→ **Data shown**:

◇ ◇ ◇ ◇ ◇

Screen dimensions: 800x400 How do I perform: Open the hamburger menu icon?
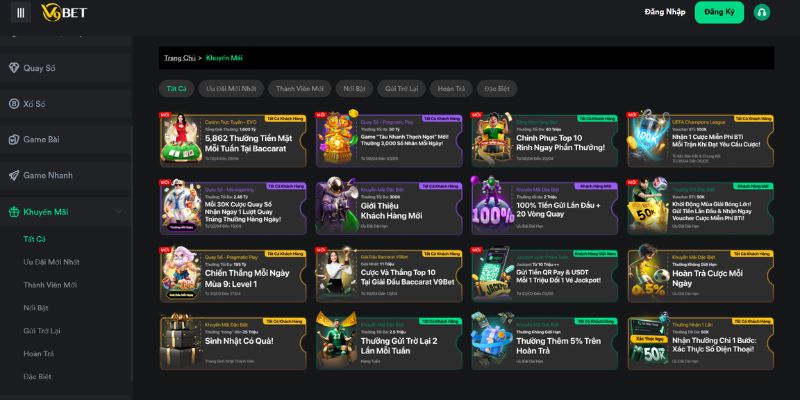pos(21,12)
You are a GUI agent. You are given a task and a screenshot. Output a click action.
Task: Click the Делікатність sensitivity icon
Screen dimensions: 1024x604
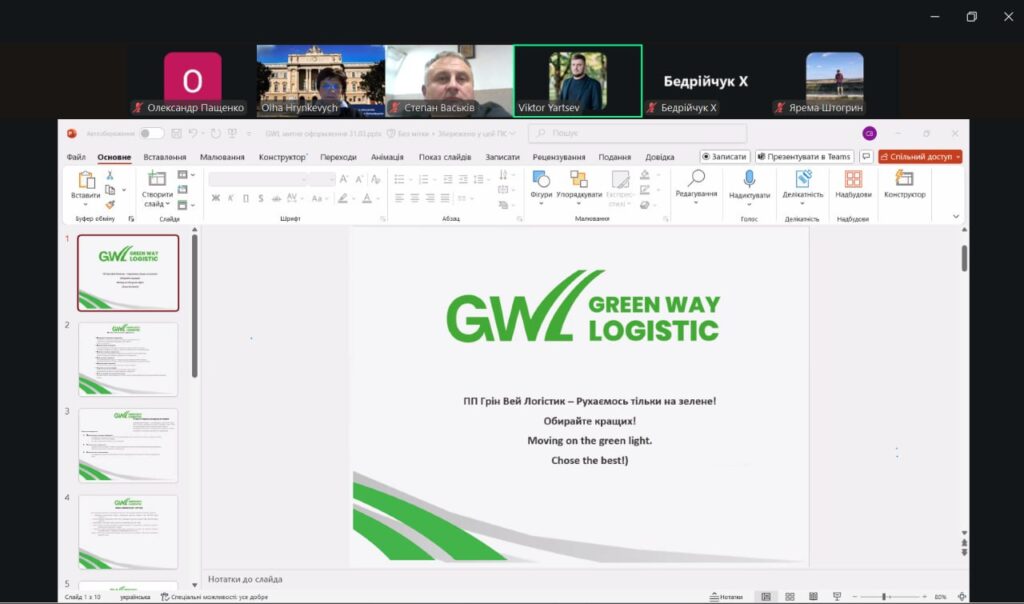coord(803,179)
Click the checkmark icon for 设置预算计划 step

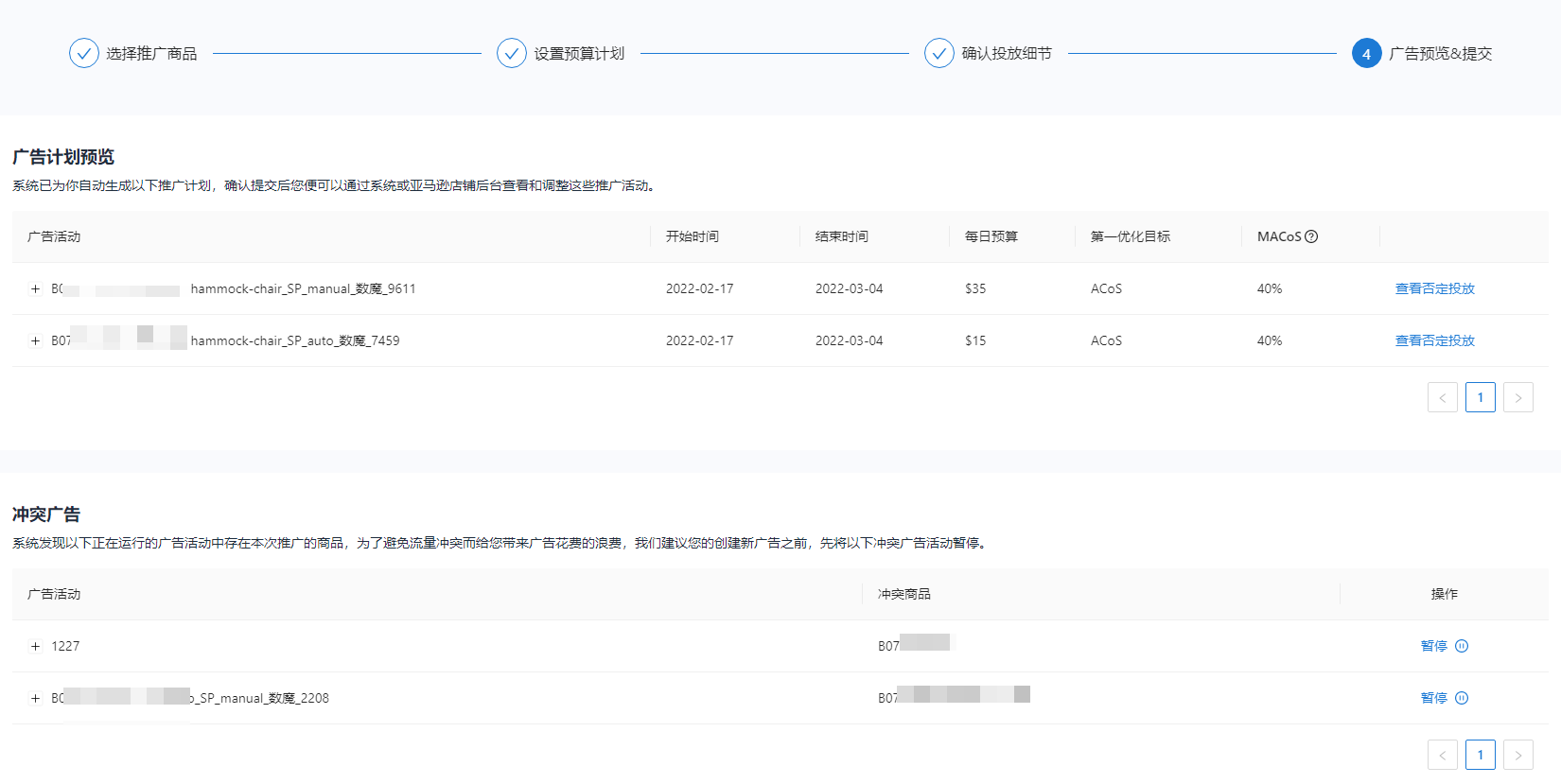pyautogui.click(x=512, y=53)
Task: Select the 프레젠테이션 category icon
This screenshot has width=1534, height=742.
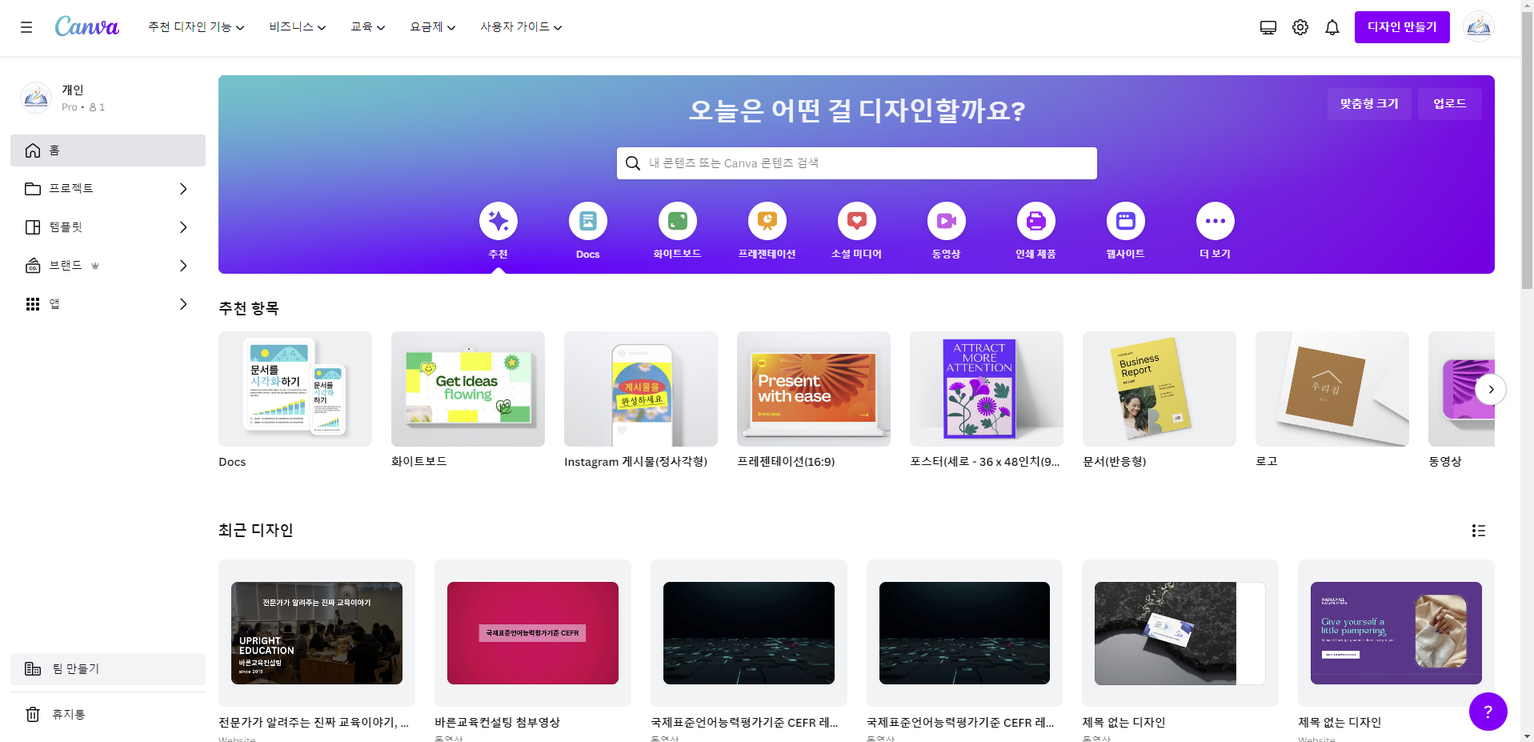Action: [x=767, y=221]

◇ ◇ ◇ ◇ ◇

→ **What to do**: Rewrite the records from the line containing "Click the checkmark icon for 设置预算计划 step" through the end of the records, both included, changing "icon" to "button" and leaving everything else as it is. Leave the pictures out of your answer.

→ **Result**:
Click the checkmark button for 设置预算计划 step

pyautogui.click(x=512, y=53)
Task: Select the 프레젠테이션 category button
This screenshot has width=1534, height=742.
Action: [x=767, y=221]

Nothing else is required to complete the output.